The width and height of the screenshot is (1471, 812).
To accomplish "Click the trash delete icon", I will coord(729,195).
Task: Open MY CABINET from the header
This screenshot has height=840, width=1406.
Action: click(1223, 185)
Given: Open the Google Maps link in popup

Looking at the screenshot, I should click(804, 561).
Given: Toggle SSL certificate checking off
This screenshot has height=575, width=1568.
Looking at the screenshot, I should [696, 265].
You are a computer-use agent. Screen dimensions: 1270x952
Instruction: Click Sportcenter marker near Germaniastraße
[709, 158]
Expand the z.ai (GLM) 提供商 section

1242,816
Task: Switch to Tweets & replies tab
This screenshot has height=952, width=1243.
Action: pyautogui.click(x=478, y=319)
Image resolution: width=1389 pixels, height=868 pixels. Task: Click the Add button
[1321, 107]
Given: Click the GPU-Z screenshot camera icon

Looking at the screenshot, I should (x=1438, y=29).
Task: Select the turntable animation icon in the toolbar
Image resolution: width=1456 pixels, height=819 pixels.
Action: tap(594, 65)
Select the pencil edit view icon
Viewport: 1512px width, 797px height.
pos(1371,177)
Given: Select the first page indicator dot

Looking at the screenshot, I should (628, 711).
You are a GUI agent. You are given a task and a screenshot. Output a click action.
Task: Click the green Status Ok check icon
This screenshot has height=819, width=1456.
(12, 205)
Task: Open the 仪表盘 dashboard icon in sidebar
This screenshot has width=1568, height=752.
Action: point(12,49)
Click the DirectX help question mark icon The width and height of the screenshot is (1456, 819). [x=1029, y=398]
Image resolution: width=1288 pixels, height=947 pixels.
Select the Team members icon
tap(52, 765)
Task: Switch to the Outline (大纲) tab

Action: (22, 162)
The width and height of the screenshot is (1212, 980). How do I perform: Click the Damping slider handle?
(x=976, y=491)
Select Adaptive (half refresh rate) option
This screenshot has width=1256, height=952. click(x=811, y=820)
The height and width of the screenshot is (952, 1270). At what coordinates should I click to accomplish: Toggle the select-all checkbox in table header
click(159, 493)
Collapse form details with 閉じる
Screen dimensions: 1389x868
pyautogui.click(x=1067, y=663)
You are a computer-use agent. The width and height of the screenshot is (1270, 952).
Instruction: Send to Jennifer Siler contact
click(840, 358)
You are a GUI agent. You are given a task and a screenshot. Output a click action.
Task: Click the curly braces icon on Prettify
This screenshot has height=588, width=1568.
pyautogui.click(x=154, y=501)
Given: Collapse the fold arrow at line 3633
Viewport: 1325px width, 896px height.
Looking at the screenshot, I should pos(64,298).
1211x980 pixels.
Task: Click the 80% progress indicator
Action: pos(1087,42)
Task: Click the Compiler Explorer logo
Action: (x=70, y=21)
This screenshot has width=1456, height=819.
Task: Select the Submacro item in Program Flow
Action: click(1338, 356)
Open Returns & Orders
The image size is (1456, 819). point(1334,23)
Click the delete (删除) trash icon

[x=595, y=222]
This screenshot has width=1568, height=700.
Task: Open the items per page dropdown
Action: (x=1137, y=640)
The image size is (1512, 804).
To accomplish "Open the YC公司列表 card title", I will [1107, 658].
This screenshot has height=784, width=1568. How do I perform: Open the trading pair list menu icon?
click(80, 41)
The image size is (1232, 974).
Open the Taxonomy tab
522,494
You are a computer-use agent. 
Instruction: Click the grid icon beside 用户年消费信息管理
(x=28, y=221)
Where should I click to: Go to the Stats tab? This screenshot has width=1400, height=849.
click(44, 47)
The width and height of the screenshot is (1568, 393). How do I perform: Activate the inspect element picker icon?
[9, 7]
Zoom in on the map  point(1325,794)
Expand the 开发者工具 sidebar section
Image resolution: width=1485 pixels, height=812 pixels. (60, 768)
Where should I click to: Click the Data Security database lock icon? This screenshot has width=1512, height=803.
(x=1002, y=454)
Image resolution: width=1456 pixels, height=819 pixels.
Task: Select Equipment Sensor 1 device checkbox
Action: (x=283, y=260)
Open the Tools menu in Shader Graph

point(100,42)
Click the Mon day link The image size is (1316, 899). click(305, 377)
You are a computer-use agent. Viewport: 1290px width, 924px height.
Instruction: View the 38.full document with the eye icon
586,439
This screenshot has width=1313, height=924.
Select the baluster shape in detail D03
━━━━━━━━
What the task requires:
Each line of the listing should be copied exactly.

Answer to this exercise:
The width and height of the screenshot is (1471, 812).
To accomplish "Click the trash delete icon", I will coord(729,195).
Task: Open MY CABINET from the header
This screenshot has height=840, width=1406.
Action: click(1223, 185)
Given: Open the Google Maps link in popup

Looking at the screenshot, I should click(804, 561).
Given: Toggle SSL certificate checking off
This screenshot has height=575, width=1568.
Looking at the screenshot, I should [696, 265].
You are a computer-use agent. Screen dimensions: 1270x952
Instruction: Click Sportcenter marker near Germaniastraße
[709, 158]
Expand the z.ai (GLM) 提供商 section

1242,816
Task: Switch to Tweets & replies tab
This screenshot has height=952, width=1243.
Action: pyautogui.click(x=478, y=319)
Image resolution: width=1389 pixels, height=868 pixels. Task: Click the Add button
[1321, 107]
Given: Click the GPU-Z screenshot camera icon

Looking at the screenshot, I should (x=1438, y=29).
Task: Select the turntable animation icon in the toolbar
Image resolution: width=1456 pixels, height=819 pixels.
Action: tap(594, 65)
Select the pencil edit view icon
Viewport: 1512px width, 797px height.
pos(1371,177)
Given: Select the first page indicator dot

Looking at the screenshot, I should (628, 711).
You are a GUI agent. You are given a task and a screenshot. Output a click action.
Task: Click the green Status Ok check icon
This screenshot has height=819, width=1456.
(12, 205)
Task: Open the 仪表盘 dashboard icon in sidebar
This screenshot has width=1568, height=752.
Action: point(12,49)
Click the DirectX help question mark icon The width and height of the screenshot is (1456, 819). [x=1029, y=398]
Image resolution: width=1288 pixels, height=947 pixels.
Select the Team members icon
tap(52, 765)
Task: Switch to the Outline (大纲) tab

Action: (22, 162)
The width and height of the screenshot is (1212, 980). How do I perform: Click the Damping slider handle?
(x=976, y=491)
Select Adaptive (half refresh rate) option
This screenshot has width=1256, height=952. click(x=811, y=820)
The height and width of the screenshot is (952, 1270). At what coordinates should I click to accomplish: Toggle the select-all checkbox in table header
click(159, 493)
Collapse form details with 閉じる
Screen dimensions: 1389x868
pyautogui.click(x=1067, y=663)
You are a computer-use agent. The width and height of the screenshot is (1270, 952).
Instruction: Send to Jennifer Siler contact
click(840, 358)
You are a GUI agent. You are given a task and a screenshot. Output a click action.
Task: Click the curly braces icon on Prettify
This screenshot has height=588, width=1568.
pyautogui.click(x=154, y=501)
Given: Collapse the fold arrow at line 3633
Viewport: 1325px width, 896px height.
Looking at the screenshot, I should pos(64,298).
1211x980 pixels.
Task: Click the 80% progress indicator
Action: pos(1087,42)
Task: Click the Compiler Explorer logo
Action: (x=70, y=21)
This screenshot has width=1456, height=819.
Task: Select the Submacro item in Program Flow
Action: click(1338, 356)
Open Returns & Orders
The image size is (1456, 819). point(1334,23)
Click the delete (删除) trash icon

[x=595, y=222]
This screenshot has width=1568, height=700.
Task: Open the items per page dropdown
Action: (x=1137, y=640)
The image size is (1512, 804).
To accomplish "Open the YC公司列表 card title", I will [1107, 658].
This screenshot has height=784, width=1568. How do I perform: Open the trading pair list menu icon?
click(80, 41)
The image size is (1232, 974).
Open the Taxonomy tab
522,494
You are a computer-use agent. 
Instruction: Click the grid icon beside 用户年消费信息管理
(x=28, y=221)
Where should I click to: Go to the Stats tab? This screenshot has width=1400, height=849.
click(44, 47)
The width and height of the screenshot is (1568, 393). How do I perform: Activate the inspect element picker icon?
[9, 7]
Zoom in on the map  point(1325,794)
Expand the 开发者工具 sidebar section
Image resolution: width=1485 pixels, height=812 pixels. (60, 768)
Where should I click to: Click the Data Security database lock icon? This screenshot has width=1512, height=803.
(x=1002, y=454)
Image resolution: width=1456 pixels, height=819 pixels.
Task: Select Equipment Sensor 1 device checkbox
Action: (x=283, y=260)
Open the Tools menu in Shader Graph

point(100,42)
Click the Mon day link The image size is (1316, 899). click(305, 377)
You are a computer-use agent. Viewport: 1290px width, 924px height.
Instruction: View the 38.full document with the eye icon
586,439
This screenshot has width=1313, height=924.
Select the baluster shape in detail D03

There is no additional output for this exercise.